Pick up the speech below on small businesses and the missing growth strategy after its last sentence, and continue it in the same voice.

• [Extract]
★ ★ ★ ★ ★
Among the doom and gloom of last week’s statement, there was a real prospect that the Chancellor would lay out a strategy for growth that would support our small businesses, which are the real drivers of the UK economy. He failed to grasp that opportunity, and I am not the only one who thinks so. Even this week, the Prime Minister and the Business Secretary have both failed to deliver a credible growth plan not just for the UK but for its small businesses.

The Federation of Small Businesses, of which I am a member, believes that a missing link in the Government’s deficit programme is the need to create growth by widening the tax base, creating more businesses and incentivising small firms to grow and innovate. I agree. As the shadow Chancellor said last week:

“Without growth, the job of getting the deficit down becomes impossible.”—[Official Report, 20 October 2010; Vol. 516, c. 968.]

Even after today’s statement, we are still waiting to hear a growth strategy that has any new thinking in it.
★ ★ ★ ★ ★
• [Dataset section]
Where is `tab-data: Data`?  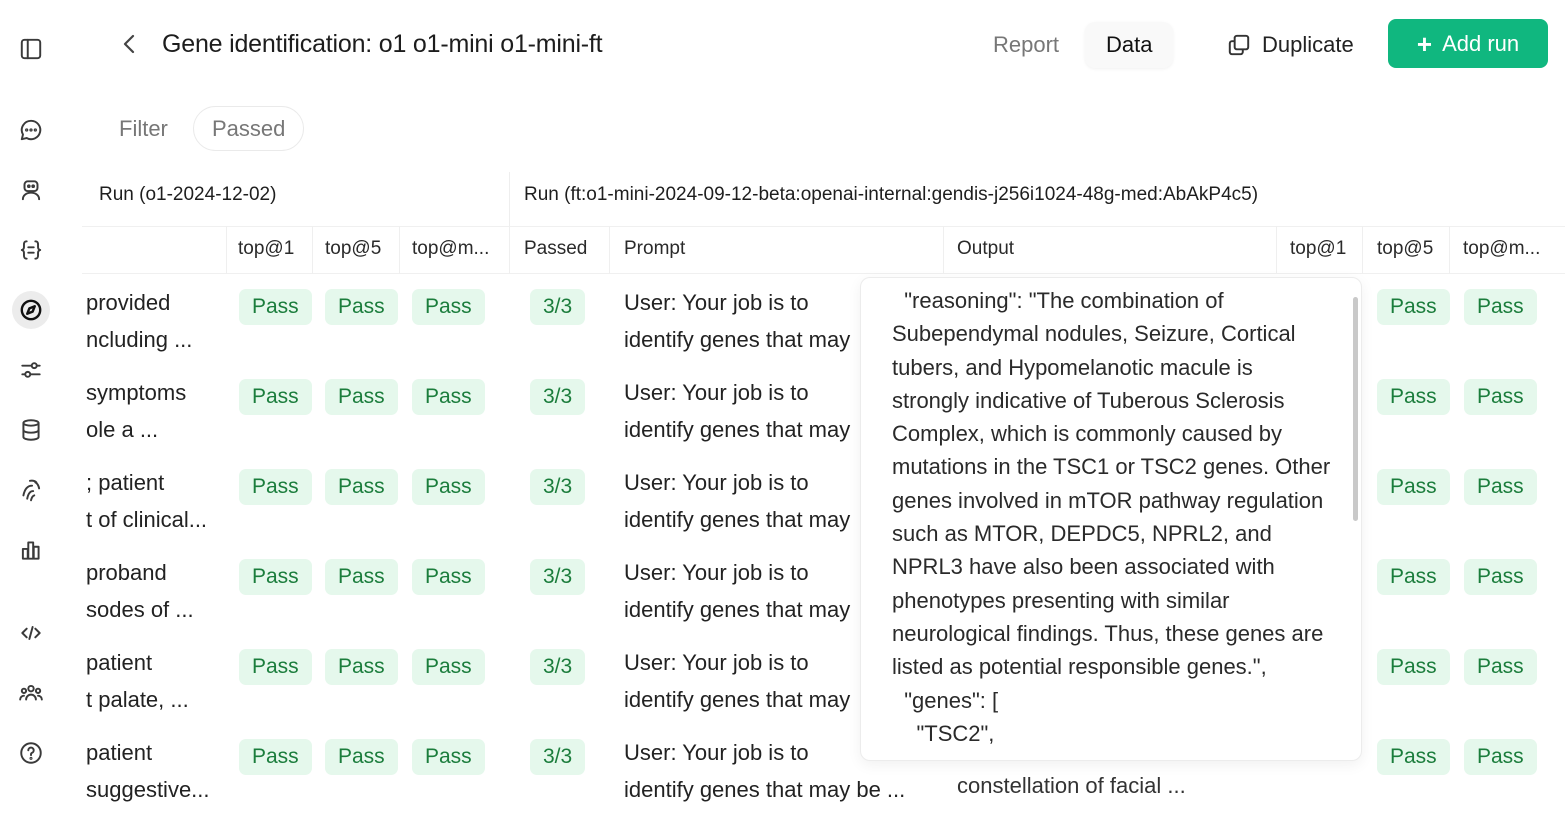
tab-data: Data is located at coordinates (1130, 45).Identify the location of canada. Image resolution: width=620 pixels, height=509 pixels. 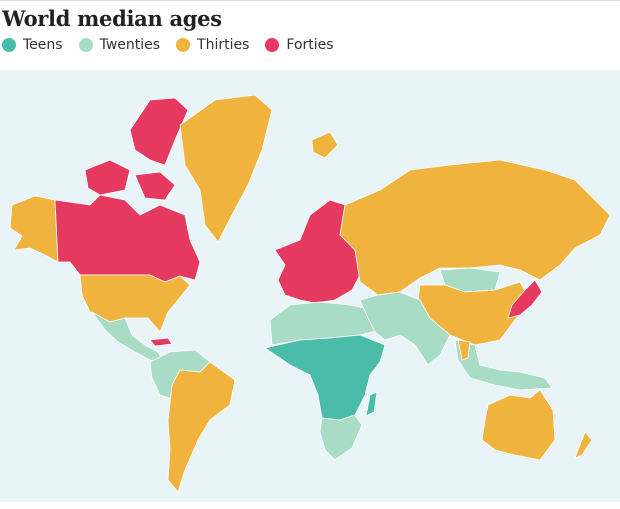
★ ★ ★ ★ ★
• [Exercise result]
It has been well documented that the Government’s approach will throw 1 million people out of work, but I want to take the Chancellor to task about part of his speech last week. He said:

“Of course, there is a very understandable concern about the reduction in the total public sector head count that will result from the measures in the spending review.”—[Official Report, 20 October 2010; Vol. 516, c. 951.]

He used the phrase “head count”, but he was talking about people’s lives, jobs and futures. He should have the decency not to talk about people’s futures in such an insensitive way—off-hand, impersonal and using the phrase “head count”.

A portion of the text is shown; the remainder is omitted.